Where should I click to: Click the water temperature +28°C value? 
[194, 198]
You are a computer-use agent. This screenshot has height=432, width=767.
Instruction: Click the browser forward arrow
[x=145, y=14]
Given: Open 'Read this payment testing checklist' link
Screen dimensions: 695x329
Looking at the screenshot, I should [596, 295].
.....
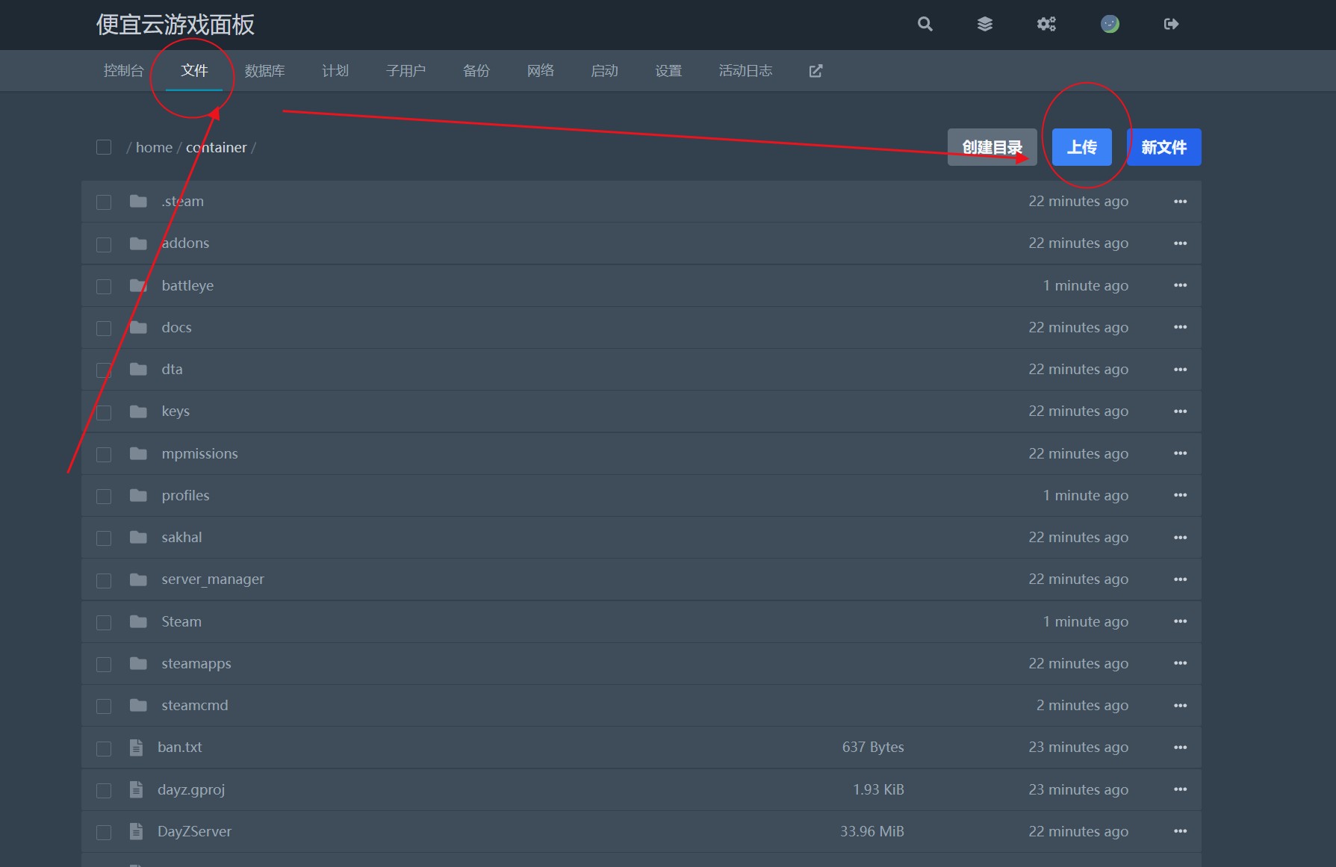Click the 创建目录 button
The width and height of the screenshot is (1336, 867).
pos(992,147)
.....
→ **Task brief**
Recast the rows as a numbered list, starting at the line that contains "Where should I" and ending at the line that contains "[x=145, y=14]", with both of those lines included. Leave out any blank lines.

→ **Complete response**
1. Where should I click to: Click the water temperature +28°C value? 
2. [194, 198]
3. You are a computer-use agent. This screenshot has height=432, width=767.
4. Instruction: Click the browser forward arrow
5. [x=145, y=14]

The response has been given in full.